_Excerpt to read_.
━━━━━━━━━━━━━━━━

= Petite Fleur =

1952 jazz instrumental by Sidney Bechet

"Petite Fleur" is an instrumental written by Sidney Bechet and recorded by him in January 1952, first with the Sidney Bechet All Stars and later with Claude Luter and his Orchestra.

==Chris Barber recording==
In 1959, "Petite Fleur" was an international hit as a clarinet solo by Monty Sunshine with Chris Barber's Jazz Band. This recording, which was made on October 10, 1956, peaked at No. 5 on the US Hot 100 and No. 3 in the UK charts. Outside the UK, Chris Barber's version was extremely big in Sweden, topping the Swedish best-selling chart for no less than 12 weeks, according to the branch paper Show Business. This version was in A♭ minor, in contrast to Bechet's, which was in G minor.

━━━━━━━━━━━━━━━━

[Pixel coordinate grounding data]
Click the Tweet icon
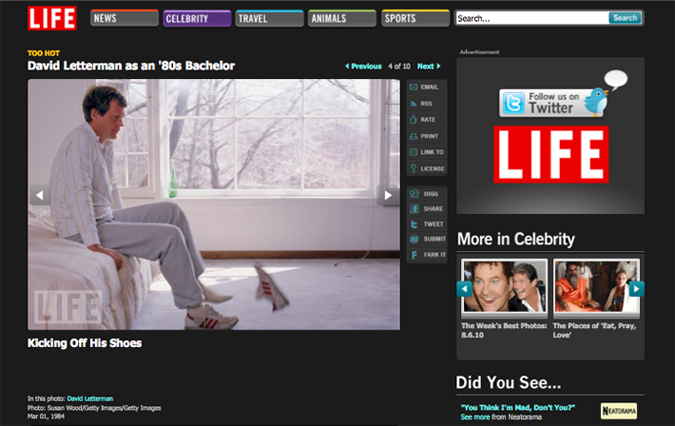Screen dimensions: 675x426 413,224
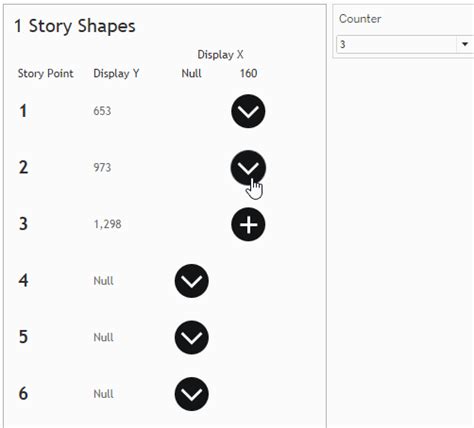Click the chevron icon in story point 4 row

click(x=192, y=281)
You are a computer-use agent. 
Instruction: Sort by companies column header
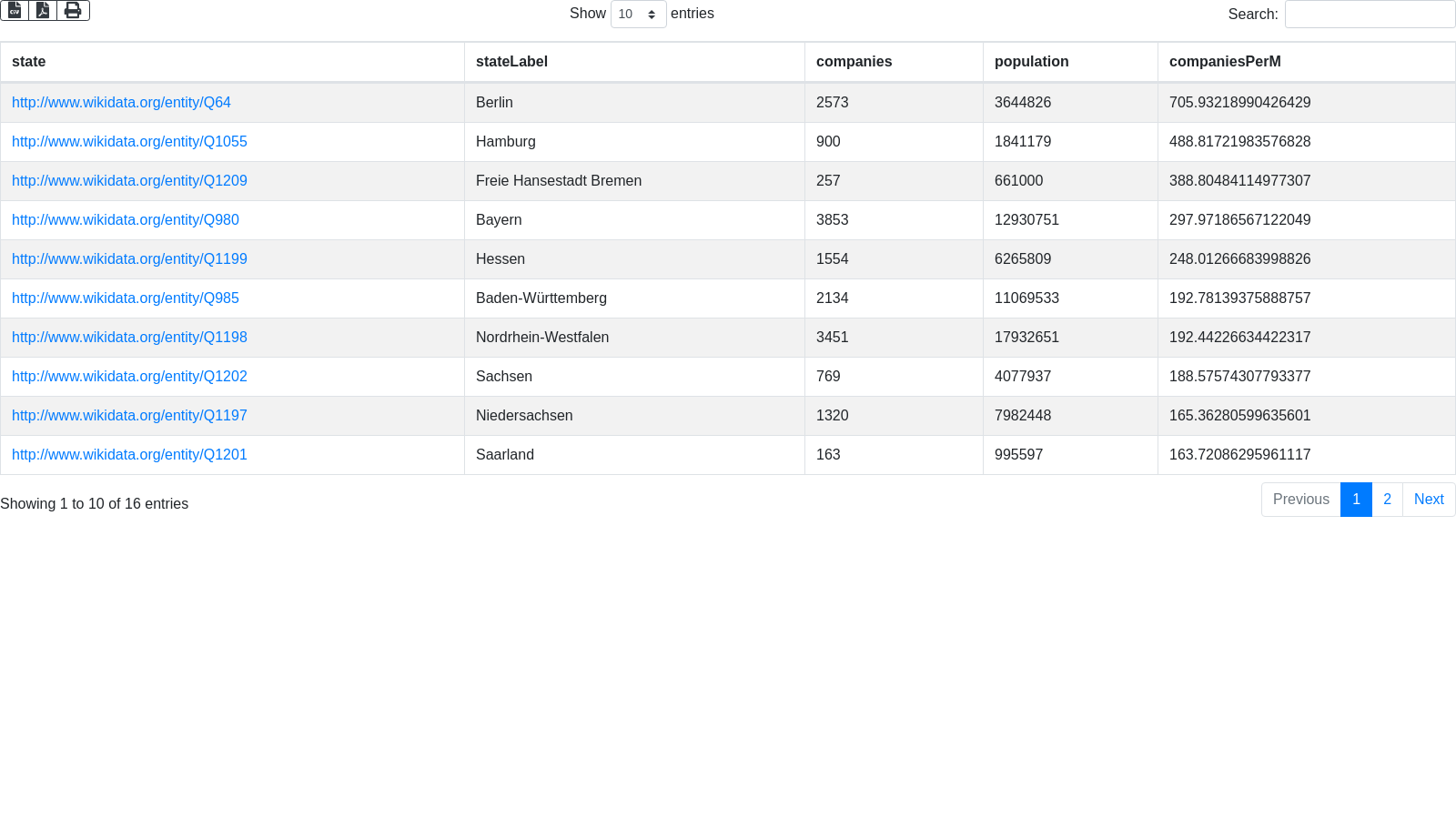[x=854, y=62]
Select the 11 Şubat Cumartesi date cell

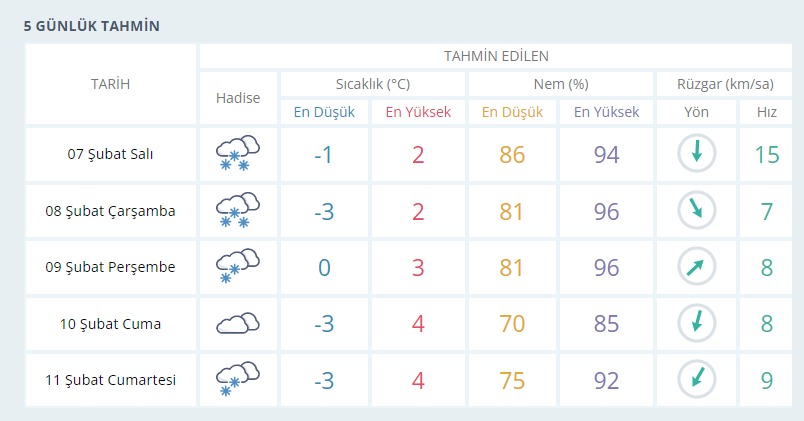(110, 380)
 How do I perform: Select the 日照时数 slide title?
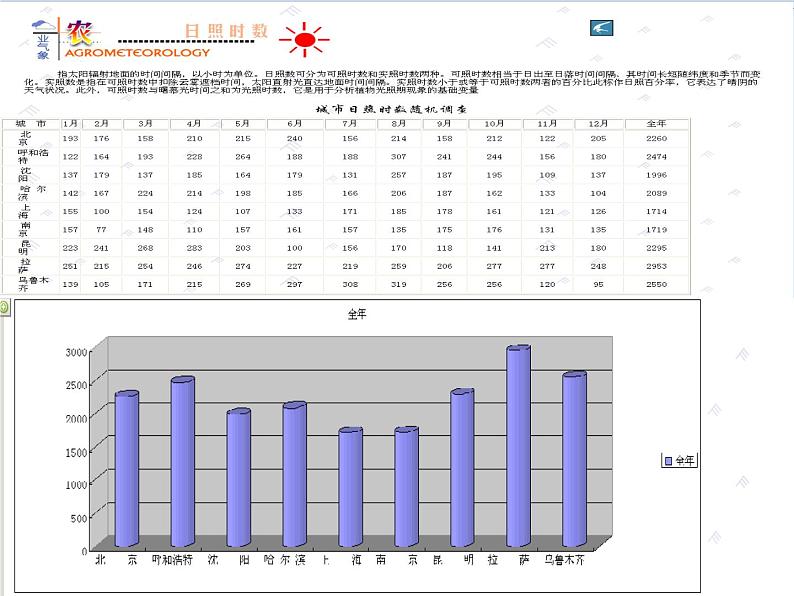227,32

━━━━━━━━━━━━━━━━

_Complete the following_.
- a) According to the article on "Petite Fleur," what shows that Chris Barber's version was extremely big in Sweden?
- b) Proceed with the article on "Petite Fleur" from its last sentence.

_Answers by item_.
- a) It topped the Swedish best-selling chart for no less than 12 weeks, according to the branch paper Show Business.

- b)
==Other recordings==
- There was another recording by Bob Crosby and the Bobcats. Following the Chris Barber instrumental recording, lyrics were added by Fernand Bonifay and Mario Bua in the same year.
- A different set of lyrics was written by Paddy Roberts when the song was recorded by Teddy Johnson and Pearl Carr in 1959.
- Petula Clark recorded the song in French and it was included on her album Hello Paris (1962).